Assignment: A complete answer retypes each of the records below precisely and includes none of the pictures.

Entries provided:

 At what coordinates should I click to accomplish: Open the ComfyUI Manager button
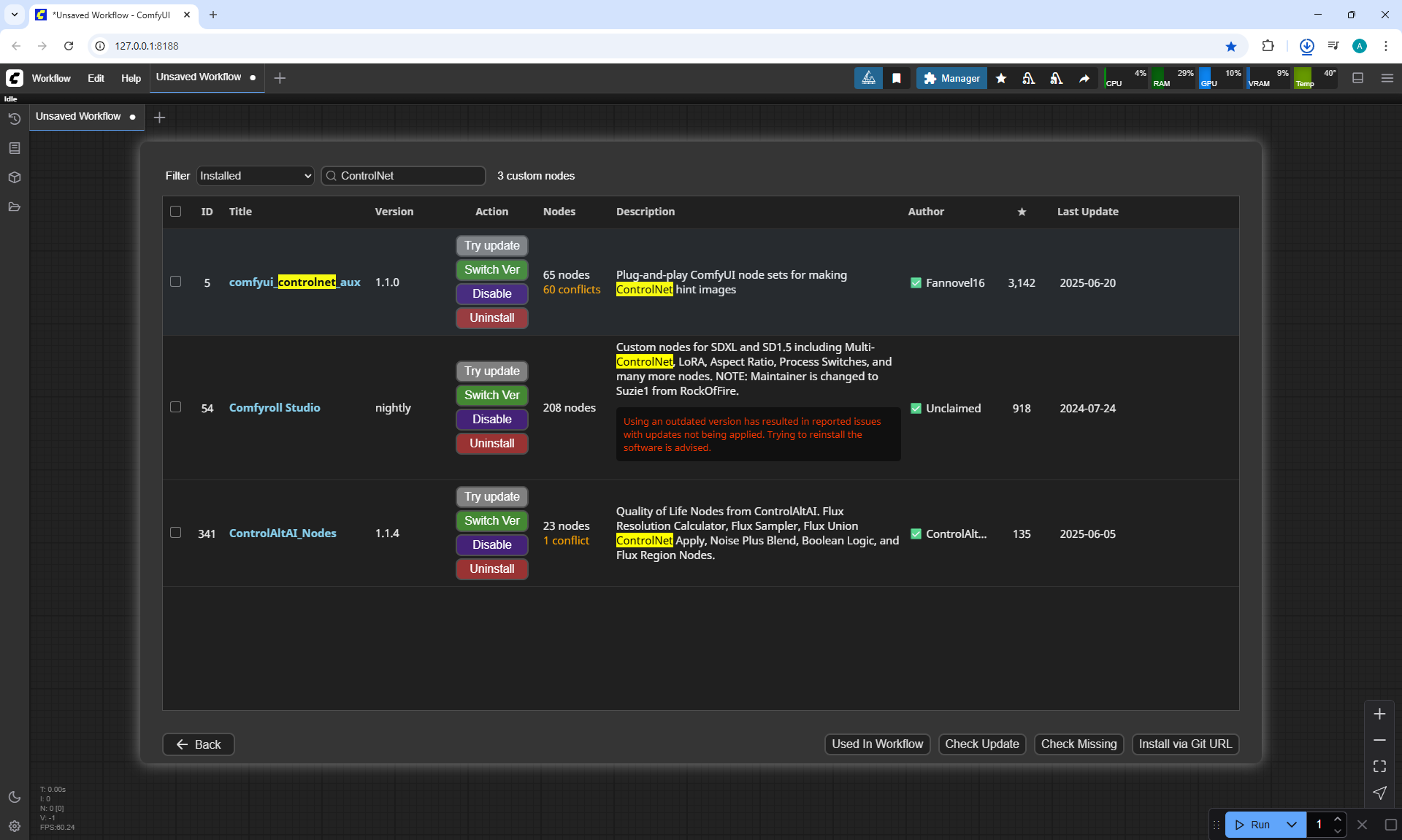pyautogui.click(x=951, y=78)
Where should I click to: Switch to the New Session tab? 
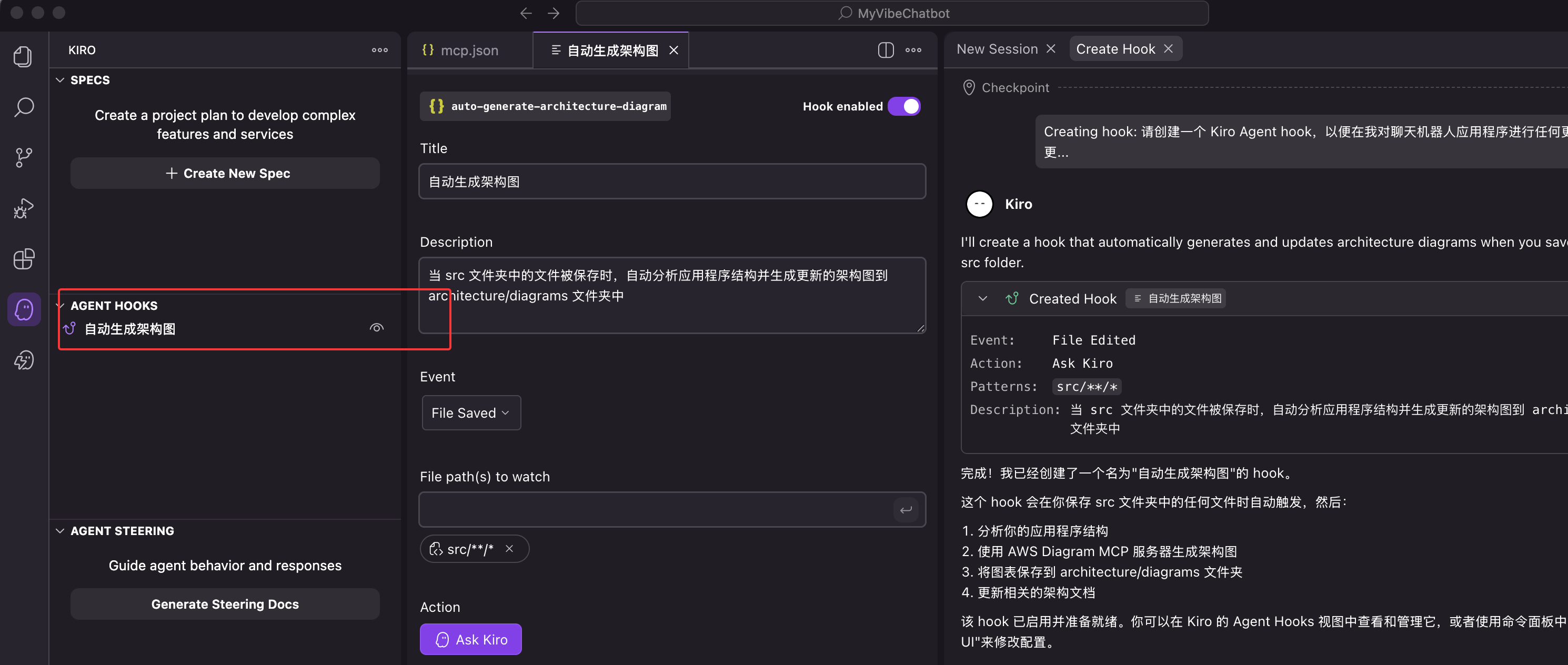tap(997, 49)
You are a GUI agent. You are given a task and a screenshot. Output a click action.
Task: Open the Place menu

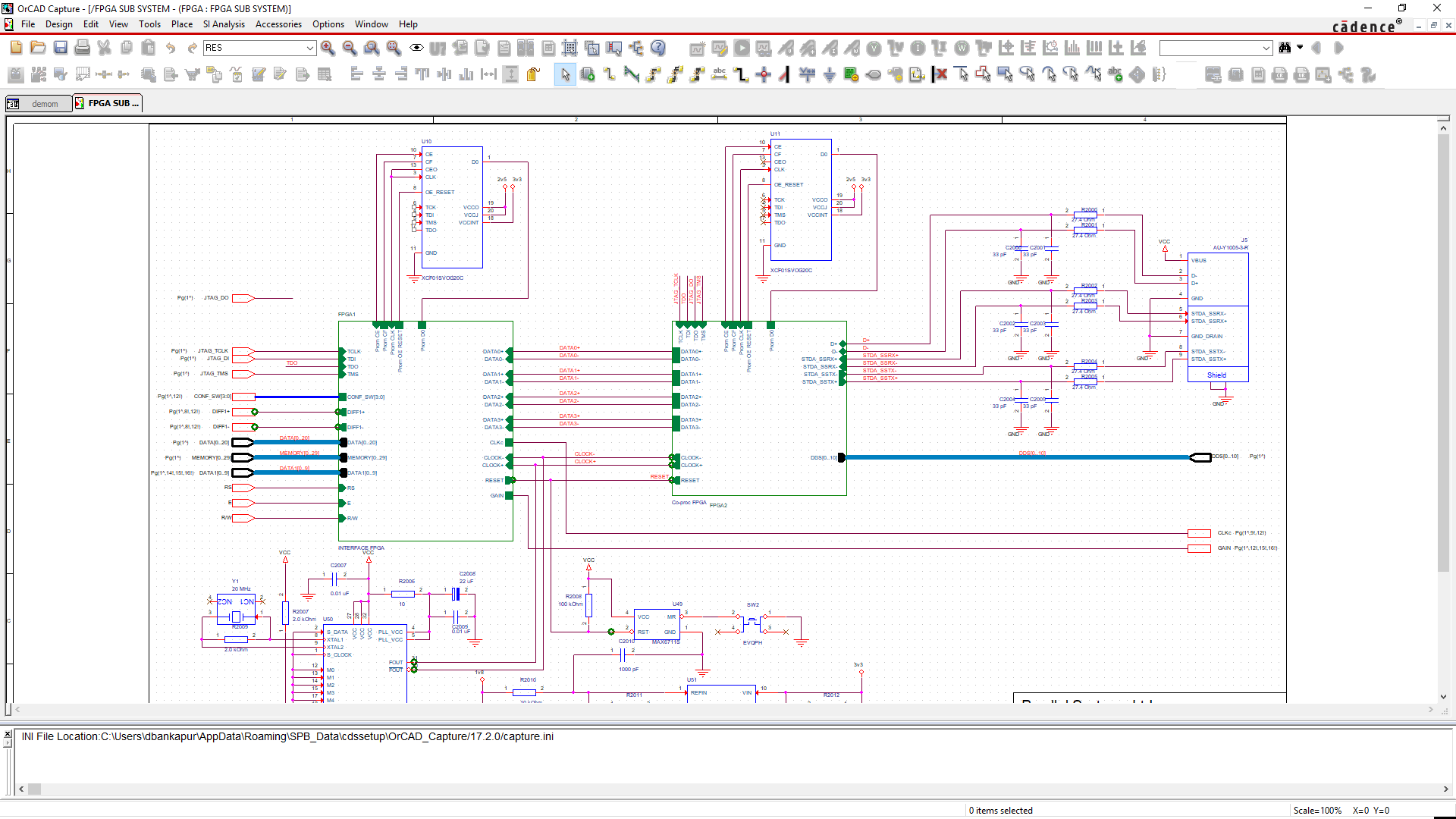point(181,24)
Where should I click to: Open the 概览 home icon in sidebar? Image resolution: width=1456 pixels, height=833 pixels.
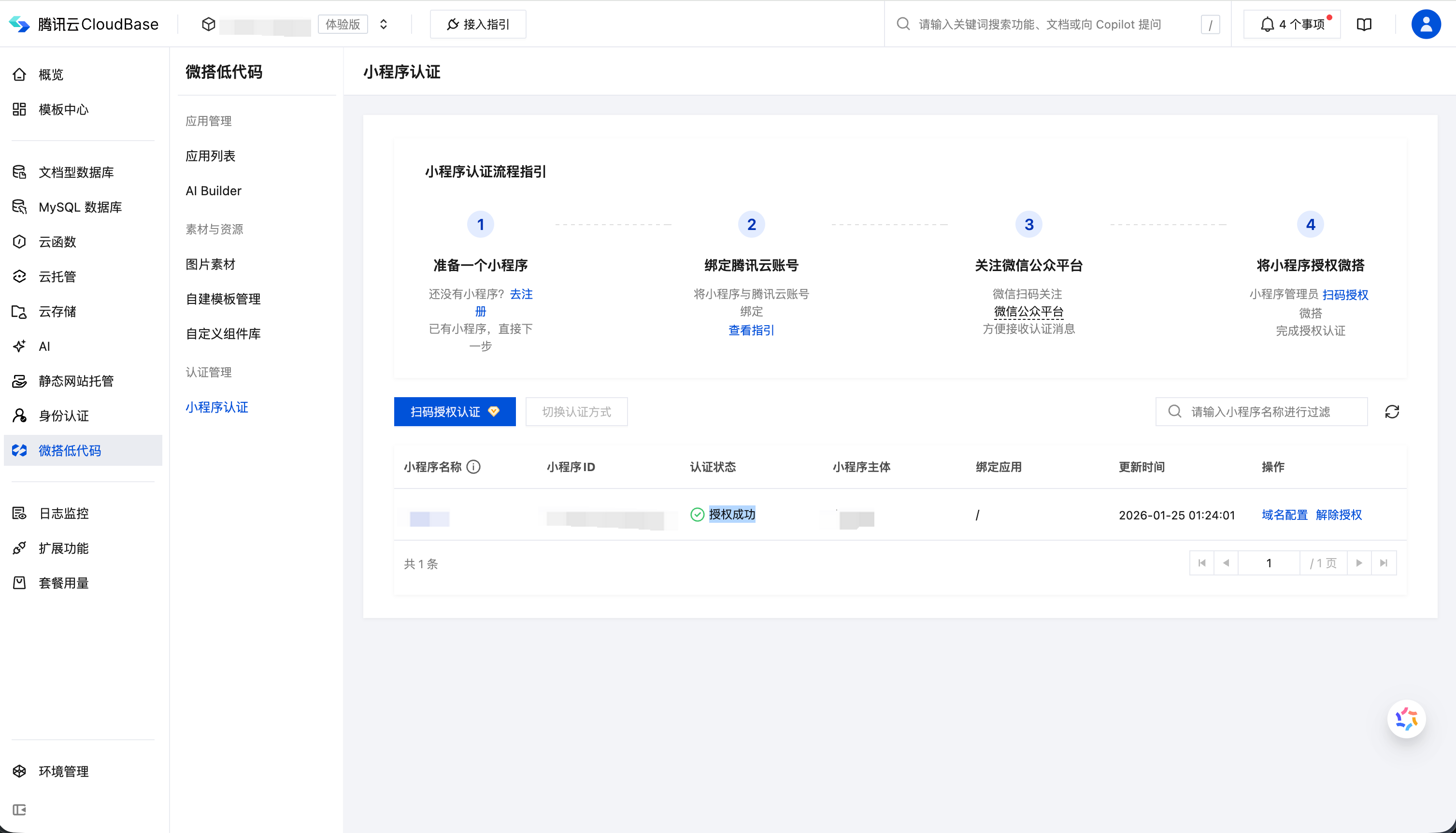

Reply:
 At what coordinates should I click to accomplish: Open the ComfyUI Manager button
pyautogui.click(x=951, y=78)
Where should I click to: Switch to the New Session tab? 
tap(997, 49)
You are a GUI agent. You are given a task and a screenshot. Output a click action.
Task: Open the Place menu

point(181,24)
Where should I click to: Open the 概览 home icon in sidebar? Image resolution: width=1456 pixels, height=833 pixels.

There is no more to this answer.